The nuns called the priest Papa (Valeriu Andriuta) and the senior nun Mama (Dana Tapalaga) and if they have little, they at least have each other and a mission that is ordained for them and a fearful worldview that keeps them in place. Papa tells his flock, "For the true believer, even entering a non-Orthodox church is a sin." The world is full of sin and the devil and his temptations everywhere.
You might ask where is Christ's love? When Alina asks Voichita has friends in this church, she replies, "I don't have close friends here. We help each other."
That sounds fine and dandy until Voichita explains her relationship with Alina to another nun saying, "She protected me." The other nun inquires "What did she want in exchange?" In a place where poverty is the norm, every human transaction is a trade off.
Alina is 24 and that's an age when certain things start emerging. Perhaps she has shown signs of her problem before, but who would have noticed? When her behavior forces the nuns to take her to a hospital, she's restrained. Eventually, the doctor instructs the nuns to take her back and keep her calm but while he prescribes two medications for mental illness, he never mentions his diagnosis. Instead he discusses the cost. One is expensive, but he's sure they'll manage somehow. Just as he seems to be sure they'll be able to manage Alina.
The first drug, Zyprexa, is for schizophrenia and bipolar treatment. Side effects include restlessness, apnea, irritability and even heart attack. The second drug is Levomepromazine which is also also used for schizophrenia and manic phases of bipolar disorder.
The doctor doesn't directly address Alina's problems and never mentions mental illness, leaving the nuns ill-prepared for what happens. They restrain Alina (after all, that's what the nurses and doctors at the hospital did), but also believe that she must have committed some pretty heavy sins. Caught between the god-fearing nuns and a priest who believes nearly everything is a sin and a callous medical organization that like the church might also have some economic bottom-line concerns, Alina is without an advocate who can explain or understand her mental problems.
Voichita's church could easily be mistaken for a life in another time and you imagine that in the past this was how the mentally ill might have been treated--with deadly treatments by well-meaning exorcists. Perhaps not in the too distant past, the mentally ill were considered witches. The poverty of Romania might be an excuse, but do we in America have a better answer? Studies about homelessness in America estimate that about 25 percent of the homeless have a serious mental illness.

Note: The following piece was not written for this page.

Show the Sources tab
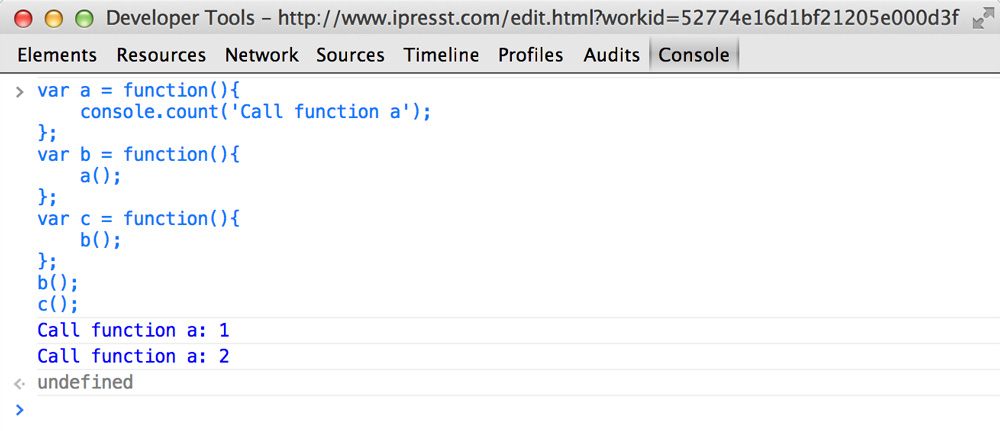 point(350,55)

The 2012 romantic comedy, "Silver Linings Playbook" tackled the issue of bipolar disorder and OCD. The main character, Pat (Bradley Cooper), has his family to fall back on. Evidence of the disorder in other family members shows that the problem may have been undiagnosed. Even with a loving family and friends, dealing with the mental illness isn't easy as "Silver Linings Playbook" reveals with good humor and a bit more optimism than most families have.

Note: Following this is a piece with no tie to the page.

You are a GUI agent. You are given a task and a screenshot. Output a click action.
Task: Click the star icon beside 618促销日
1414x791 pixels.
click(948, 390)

"Silver Linings Playbook" puts faith in oneself as being important as family. In "Beyond the Hills," faith could be seen as the anchor that keeps Romania in the superstitious past, but would Voichita need her church and religious family if she had other avenues of economic hope, if she felt safe in the outside world of Romania?
Would the hospital have cared more if she was a man? That's not the feeling I got. The doctor seemed callous but not necessarily sexist.
"Beyond the Hills" is an unflinching look at poverty and mental illness, using a true event in a non-exploitive way. In Romanian with English subtitles at the Pasadena Laemmle Playhouse 7 beginning 15 March 2013.